生駒家が継ぐ代々の墓碑で、右から「久菴桂昌尼」「初代:家広・2代:豊政」「3代:家宗夫妻」「4代:家長夫妻」「5代:利豊夫妻」と夫婦で一つの墓となっており、当時には珍しく、妻の出自も墓碑に書かれている

生駒家と織田家の関係とはどのようにして生まれたのか

江南市にあったとされる小折城は、かつて生駒家初代の生駒家広が文明年間(1469~1486)に大和国生駒郷から移住してきた時に造った屋敷でした。小折という地名から小折城とも呼ばれ、幕末の絵図にも残っており、約5ヘクタールほどの広さがありました。現在は、布袋東保育園があり、その横に「生駒氏の邸址碑」が建てられています。

「生駒家は、小折の地を開拓した領主であり、織田信長のいとこである犬山城の織田信清の家臣でした。尾張統一を狙う信長にとって岩倉や犬山の織田家と対立している時期に、中間の小折の地を抑えるためもあり、政略結婚として生駒家の娘である久菴桂昌を側室に迎えたのではと考えられます」と生駒さん。

江南市史には、1554(天文23)年に清須城主となった織田信長が、この頃に生駒家長との関係が深まり、織田信長は、家長の妹を室へと迎え入れたと記されています。

そのことを裏付ける史料が生駒家に残されています。

「1560(永禄3)年の桶狭間の戦いで、生駒家長が織田信長を支援し、この際に褒美として受け取ったのが『諸国往来許可状』です。後に織田信長の犬山攻略に尽力し、家長は織田信長の家臣となりますが、この時、黒地に白色の角を備えた兜と黒い冑をもらい、黒冑の十人の一人として迎え入れられた」と伝えられています。この時点で、織田信長と生駒家は主従関係が結ばれていたのだと思います。

織田信長から送られたとされる『諸国往来許可状』(生駒家所蔵)

その後、久菴桂昌は生駒屋敷において、1557(弘治3)年に嫡男・信忠、翌年に信雄、翌々年に徳姫を生みますが、1566(永禄9)年に小牧山城で亡くなったと生駒家家譜には記されています。

久菴桂昌の生んだ3人の子どもは、それぞれが数奇な運命の元、歴史の主要人物となっていきます。1567(永禄10)年に信長が安土城主となった際に、信忠は岐阜城主となりますが、1582(天正10)年の本能寺の変で、自害します。信雄は伊勢国司北畠氏の養子となりますが、信長、信忠死後、織田家に戻り、清須城主となります。1584(天正12)年、小牧・長久手の戦いでは、信雄は家康と陣営を組み、羽柴(豊臣)秀吉と戦い、最終的には講和が成立します。
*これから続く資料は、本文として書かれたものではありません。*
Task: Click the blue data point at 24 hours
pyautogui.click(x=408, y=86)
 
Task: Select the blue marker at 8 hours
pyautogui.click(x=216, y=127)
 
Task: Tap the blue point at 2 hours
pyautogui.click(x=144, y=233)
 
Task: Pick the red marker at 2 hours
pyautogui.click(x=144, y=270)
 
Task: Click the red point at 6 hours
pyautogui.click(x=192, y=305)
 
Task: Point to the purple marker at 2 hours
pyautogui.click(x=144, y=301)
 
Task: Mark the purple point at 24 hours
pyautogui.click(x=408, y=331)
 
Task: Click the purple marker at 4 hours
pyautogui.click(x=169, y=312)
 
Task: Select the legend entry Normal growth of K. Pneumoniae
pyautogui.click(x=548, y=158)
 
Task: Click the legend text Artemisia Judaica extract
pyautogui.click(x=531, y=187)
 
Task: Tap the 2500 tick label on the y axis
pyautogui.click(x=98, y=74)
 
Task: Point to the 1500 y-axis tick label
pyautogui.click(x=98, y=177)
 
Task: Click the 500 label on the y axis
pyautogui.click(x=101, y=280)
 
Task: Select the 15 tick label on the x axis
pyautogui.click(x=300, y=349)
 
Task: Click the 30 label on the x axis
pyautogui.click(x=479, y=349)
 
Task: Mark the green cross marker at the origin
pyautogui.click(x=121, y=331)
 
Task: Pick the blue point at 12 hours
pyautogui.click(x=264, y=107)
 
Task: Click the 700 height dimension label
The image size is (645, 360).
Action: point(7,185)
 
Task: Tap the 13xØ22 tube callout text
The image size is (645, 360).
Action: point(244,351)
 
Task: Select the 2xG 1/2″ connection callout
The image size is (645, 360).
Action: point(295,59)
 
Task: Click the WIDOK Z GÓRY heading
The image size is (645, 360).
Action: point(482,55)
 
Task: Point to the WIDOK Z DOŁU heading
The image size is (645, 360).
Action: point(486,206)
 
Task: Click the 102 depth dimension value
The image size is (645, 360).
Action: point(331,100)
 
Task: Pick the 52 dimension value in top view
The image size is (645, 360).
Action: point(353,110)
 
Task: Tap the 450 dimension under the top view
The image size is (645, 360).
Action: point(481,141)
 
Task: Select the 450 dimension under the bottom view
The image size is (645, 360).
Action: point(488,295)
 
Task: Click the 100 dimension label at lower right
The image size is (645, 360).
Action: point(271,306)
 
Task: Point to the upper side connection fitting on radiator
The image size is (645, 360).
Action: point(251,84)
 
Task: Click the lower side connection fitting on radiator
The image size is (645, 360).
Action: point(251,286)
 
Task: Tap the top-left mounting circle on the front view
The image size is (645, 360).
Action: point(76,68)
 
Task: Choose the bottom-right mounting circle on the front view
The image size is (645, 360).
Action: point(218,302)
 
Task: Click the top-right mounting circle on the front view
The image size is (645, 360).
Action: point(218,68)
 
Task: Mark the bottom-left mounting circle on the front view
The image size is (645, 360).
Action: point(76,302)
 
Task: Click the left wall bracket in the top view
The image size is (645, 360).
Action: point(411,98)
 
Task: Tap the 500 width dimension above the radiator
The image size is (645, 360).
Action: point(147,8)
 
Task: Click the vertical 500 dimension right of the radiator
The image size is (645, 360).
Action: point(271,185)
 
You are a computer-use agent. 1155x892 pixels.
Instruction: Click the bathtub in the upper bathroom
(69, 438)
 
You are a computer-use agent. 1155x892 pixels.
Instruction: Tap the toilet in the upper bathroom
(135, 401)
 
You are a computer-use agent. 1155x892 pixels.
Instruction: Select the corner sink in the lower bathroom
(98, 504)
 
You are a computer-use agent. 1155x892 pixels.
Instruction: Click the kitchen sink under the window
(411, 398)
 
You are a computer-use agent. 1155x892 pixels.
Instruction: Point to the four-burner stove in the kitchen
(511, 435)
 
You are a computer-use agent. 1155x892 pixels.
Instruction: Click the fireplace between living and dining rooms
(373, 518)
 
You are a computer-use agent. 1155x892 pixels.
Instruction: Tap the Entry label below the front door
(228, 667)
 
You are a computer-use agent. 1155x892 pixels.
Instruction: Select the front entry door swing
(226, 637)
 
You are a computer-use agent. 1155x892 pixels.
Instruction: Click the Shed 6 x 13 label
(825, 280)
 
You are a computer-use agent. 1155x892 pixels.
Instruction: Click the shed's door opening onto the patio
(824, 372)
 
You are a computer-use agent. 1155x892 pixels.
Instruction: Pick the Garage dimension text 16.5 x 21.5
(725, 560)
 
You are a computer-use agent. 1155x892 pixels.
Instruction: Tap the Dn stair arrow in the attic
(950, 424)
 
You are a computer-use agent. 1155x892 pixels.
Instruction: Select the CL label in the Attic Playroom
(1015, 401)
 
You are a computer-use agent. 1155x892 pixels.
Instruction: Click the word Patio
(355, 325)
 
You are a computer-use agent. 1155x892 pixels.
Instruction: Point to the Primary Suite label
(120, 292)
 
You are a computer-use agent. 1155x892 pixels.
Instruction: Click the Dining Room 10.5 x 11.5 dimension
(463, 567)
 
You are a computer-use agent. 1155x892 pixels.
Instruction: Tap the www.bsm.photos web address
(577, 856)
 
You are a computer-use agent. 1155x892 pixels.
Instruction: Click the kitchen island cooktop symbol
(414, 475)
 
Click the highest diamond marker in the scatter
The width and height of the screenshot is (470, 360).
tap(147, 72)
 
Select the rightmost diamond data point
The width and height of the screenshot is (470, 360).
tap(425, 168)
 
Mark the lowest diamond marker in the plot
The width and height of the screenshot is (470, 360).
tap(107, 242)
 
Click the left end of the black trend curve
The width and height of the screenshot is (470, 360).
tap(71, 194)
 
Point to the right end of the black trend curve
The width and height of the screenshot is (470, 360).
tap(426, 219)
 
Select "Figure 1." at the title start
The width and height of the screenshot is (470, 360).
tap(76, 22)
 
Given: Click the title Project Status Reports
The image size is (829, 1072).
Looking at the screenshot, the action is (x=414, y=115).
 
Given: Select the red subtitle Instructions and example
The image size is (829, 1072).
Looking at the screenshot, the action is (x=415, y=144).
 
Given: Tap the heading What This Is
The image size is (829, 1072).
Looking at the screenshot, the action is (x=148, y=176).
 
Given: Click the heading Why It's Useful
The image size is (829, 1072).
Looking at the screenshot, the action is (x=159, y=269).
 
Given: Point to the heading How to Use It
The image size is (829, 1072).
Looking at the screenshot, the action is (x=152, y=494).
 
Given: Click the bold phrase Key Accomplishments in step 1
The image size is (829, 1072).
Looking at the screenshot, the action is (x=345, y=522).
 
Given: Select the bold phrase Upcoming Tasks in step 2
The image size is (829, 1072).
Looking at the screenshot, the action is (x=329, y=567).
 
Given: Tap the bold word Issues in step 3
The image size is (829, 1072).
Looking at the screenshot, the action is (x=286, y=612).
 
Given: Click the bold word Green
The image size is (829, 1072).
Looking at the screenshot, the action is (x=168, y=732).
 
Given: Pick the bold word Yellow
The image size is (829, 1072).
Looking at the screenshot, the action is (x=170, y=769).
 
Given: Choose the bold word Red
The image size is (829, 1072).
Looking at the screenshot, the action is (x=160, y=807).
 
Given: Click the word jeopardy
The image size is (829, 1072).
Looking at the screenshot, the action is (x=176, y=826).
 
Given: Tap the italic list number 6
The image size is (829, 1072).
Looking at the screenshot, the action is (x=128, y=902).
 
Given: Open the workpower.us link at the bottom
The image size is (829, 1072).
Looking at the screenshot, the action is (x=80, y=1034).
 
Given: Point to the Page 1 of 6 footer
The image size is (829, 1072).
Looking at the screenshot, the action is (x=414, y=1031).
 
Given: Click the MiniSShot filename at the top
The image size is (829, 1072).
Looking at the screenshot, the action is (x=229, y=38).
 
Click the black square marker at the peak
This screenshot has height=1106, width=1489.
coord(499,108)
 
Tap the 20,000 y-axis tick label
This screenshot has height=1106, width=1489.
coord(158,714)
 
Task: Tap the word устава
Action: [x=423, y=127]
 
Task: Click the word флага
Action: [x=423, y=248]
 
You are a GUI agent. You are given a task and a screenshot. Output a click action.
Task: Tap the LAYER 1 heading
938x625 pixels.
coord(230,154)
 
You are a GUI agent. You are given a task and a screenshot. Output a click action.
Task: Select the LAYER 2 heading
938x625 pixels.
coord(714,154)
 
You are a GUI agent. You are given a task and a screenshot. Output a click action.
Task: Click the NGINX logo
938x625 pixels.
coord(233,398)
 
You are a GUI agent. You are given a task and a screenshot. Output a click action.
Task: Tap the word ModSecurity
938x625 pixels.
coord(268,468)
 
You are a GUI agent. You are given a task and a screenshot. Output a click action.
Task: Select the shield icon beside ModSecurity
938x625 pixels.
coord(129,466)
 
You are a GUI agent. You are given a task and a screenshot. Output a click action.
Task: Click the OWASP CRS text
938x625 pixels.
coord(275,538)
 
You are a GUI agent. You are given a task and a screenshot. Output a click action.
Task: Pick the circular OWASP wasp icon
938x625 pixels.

長女である徳姫は、1567(永禄10)年に8歳と幼い年でありながら、徳川家康の息子信康に嫁ぎます。信康の死後、清須に戻り、小折へと転居しました。

これらを考えるだけで、織田信長の側室だということだけでなく、久菴桂昌とその子どもたちのこの時代に与えた影響の大きさ、歴史における存在の重さを感じます。

江南市史によれば、小牧・長久手の戦い後、生駒家長は秀吉の配下となり、

秀吉より、尾州小折村五郷、大山寺、九日市場の3カ村において、1970石の知行地をあてがわれた

とされています。

「朱印状という格式の高い書状により、秀吉から久昌寺に香華料660石が与えられたとの記載がありますし、徳姫は信康の不義理を信長に告げ、築山殿は殺害、信康は自害しと伝えられていますが、関ヶ原の戦い後、清須城主となった松平忠吉から1761石の所領を与えられています。豊臣秀吉とも徳川家康とも生駒家は良好な関係が続いていたと考えられるのです」と生駒さん。

このあたりの史実については、より研究が進むことを望まずにはおれません。そしていつか、歴史ドラマとして描かれることを期待してしまいます。

大河ドラマ化希望です!

戦いの城だけではない二人の思い出の地・小牧山城

織田信長にとっても嫡男をはじめ、3人の子どもの父となり、清須城を拠点に今川義元を制覇し、尾張を手中に収め、次なるは美濃攻めへと戦いを激化させるなど、意気揚々とした人生を思い描いていたのではないでしょうか。そして、斎藤道三の孫であり、稲葉山城主であった斎藤龍興と戦うべく、清須城から小牧山城へと拠点を移していくのです。

信長と 結婚後に「小牧に住ス」と書かれている

美濃攻めへの出城と考えられていた小牧山城でしたが、近年の発掘調査では、安土城の原型ともなる見せる城としての3段の石垣が発見されたり、松明を使って権威を示したなどの研究発表もあり、従来の戦う城とは一線を画しているように思われます。

愛知県小牧市にある小牧山城

特に注目されるのは、第13次発掘調査で発掘された玉石敷遺構が、いわゆる枯山水のような庭園であった可能性が高いといわれていることです。戦国時代に活躍した連歌師・里村紹巴が、1567(永禄10)年に、執筆したとされた紀行文『富士見道記』にも、小牧山城に完成した庭を祝う連歌会の発句を務めたとの記述があります。

戦うための城であれば、庭園など必要ないはず。また、小牧山城の発掘調査で、山頂の主格部から当時の化粧に使う鉄漿(おはぐろ)皿が出てきたことから、高貴な女性が住んでいたと推測されているのです。これが久菴桂昌ではないかと言われており、嫡男を生んだ彼女は、当時、正室に近い扱いを受け、特別待遇を受けていたとも考えられます。

86mの小牧山山頂に上がると、どこまでも続く濃尾平野を見渡せます。発掘調査でもわかってきましたが、出城として見るには、あまりに攻めやすく、砦となる要素に乏しいと感じてしまいます。信長の居城であったとの説もありますが、私などは久菴桂昌との終の棲家(ついのすみか)としての意味合いが大きかったのではと思ってしまうのです。

それほど、小牧山城からの夕日の眺めは素晴らしく、木々のざわめきを聞く度に、ここで織田信長が彼女とつかの間の暮らしを味わい、この景観を眺めていたのではないかと想像するだけで、ロマンチックな気分に浸ってしまいます。戦国時代という明日をも分からない人生を生き抜いた信長と久菴桂昌。共に短い人生でしたが、小牧山の美しい自然の中で安らいだ日々もあったのではないでしょうか。信長が好んで舞ったとされる『敦盛』の「人間五十年、下天の内をくらぶれば、夢幻の如くなり」と謡われるように、人生の儚さをしみじみと感じてしまいます。


一つの歴史が幕を閉じることも世のうつろいであり、仕方のないことかもしれません。でもそこにこういった史実があったことは記憶にとどめておきたいものです。小牧山城にももうすぐ満開の桜が咲きます。一時の美しさではありますが、天界からこの光景を信長と久菴桂昌が眺めていてくれたらと思わずにはいられません。